Debate acerca da educação no campo e de seus desafios
Enviada em 30/06/2025
No Brasil colônia, inúmeras foram as expedições dos jesuítas para catequizar e promover a troca de conhecimento com a população rural, como índios. Hoje, no Brasil, de forma análoga o intercâmbio e ensinamento são feitos nas escolas, porém ainda não ocorre se maneira satisfatória e efetiva. Nesse contexto, medidas devem ser adotadas para reverter essa situação que tem como causas a falta de estrutura necessária para o aprendizado e a falta de professores qualificados para a transmissão de conhecimento.
Diante desse cenário, vale salientar que a falta de investimentos na estrutura das escolas e institutos é fator muito importante para a persistência do impasse. Sob essa ótica, a falta de investimentos em TVs, banda larga, salas de energia e outros são meios para que atinjam com excelência o intercâmbio de ideias e ensino o que é de suma importância, pois segundo Einstein, uma mente que se abre a uma nova ideia jamais volta ao seu tamanho inicial, tornando o aluno mais crítico e habilidoso.
Além disso, a falta de professores qualificados é gritante no que tange à educação do campo. Conforme a Constituição Brasileira de 1988, o direito à educação é um direito universal, entretanto, isso não é visto no campo. Nesse sentido, muitos não têm aulas como deveriam e isso se deve ao fato de que não há uma carreira atraente para os professores se distanciarem da cidade e se aproximarem dos ribeirinhos, por exemplo. Com efeito, sem professores de qualidade, a precarização continua.
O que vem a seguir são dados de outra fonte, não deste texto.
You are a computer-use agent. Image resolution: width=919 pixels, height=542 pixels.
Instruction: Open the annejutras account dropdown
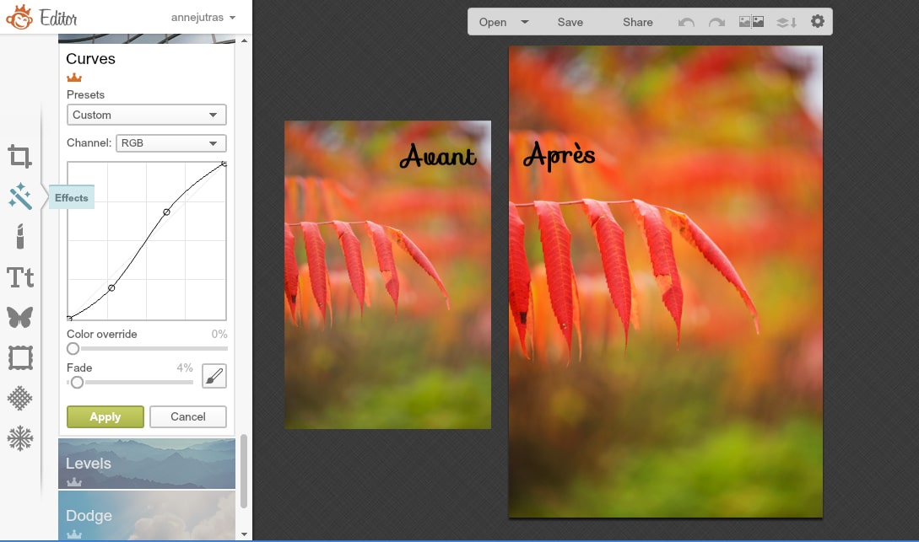[x=203, y=17]
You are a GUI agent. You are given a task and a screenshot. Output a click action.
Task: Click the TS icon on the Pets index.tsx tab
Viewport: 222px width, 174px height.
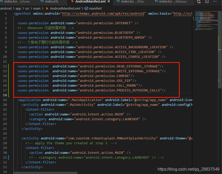(x=118, y=2)
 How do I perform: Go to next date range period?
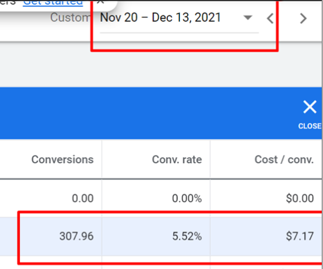coord(303,19)
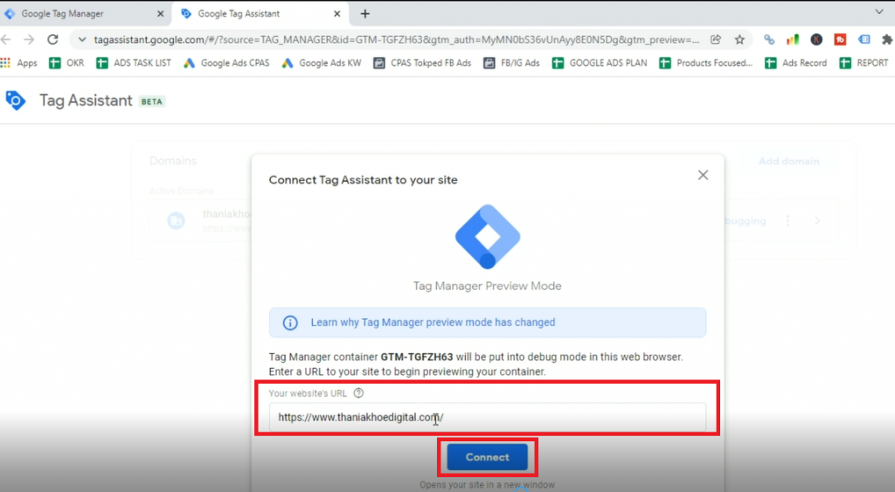895x492 pixels.
Task: Click the share page icon
Action: point(716,39)
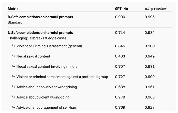Select the Metric column header
The image size is (178, 113).
point(13,9)
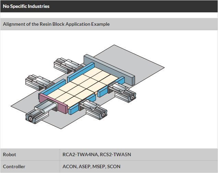Viewport: 218px width, 173px height.
Task: Click the SCON controller name
Action: click(x=114, y=166)
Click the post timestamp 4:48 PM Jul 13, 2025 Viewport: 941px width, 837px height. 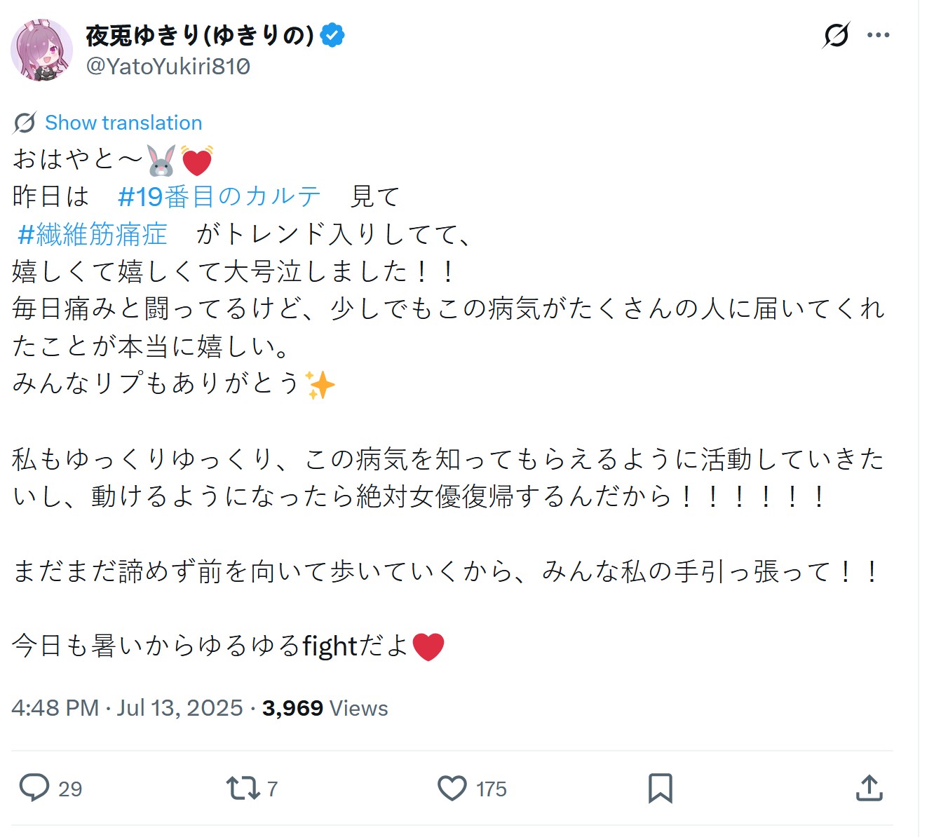127,708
Torna-se evidente, portanto, a necessidade de superar desafios acerca do tema. Para isso o Governo deve criar uma carreira nacional para os professores, que ofereça bônus para aqueles que se desloquem até áreas remotas com o objetivo de melhorar a educação no campo. Paralelamente, o Ministério da Educação deve oferecer maior estrutura no campo, com investimentos em banda larga, salas de estudo, TVs e outras estruturas, além de ensinar por meio de campanhas publicitárias a como usar efetivamente cada avanço tecnológico, visando o real ensino. Talvez assim, o Brasil possa efetivar o intercâmbio de ideias e estudo de forma muito mais efetiva que o passado, com os jesuítas ensinando.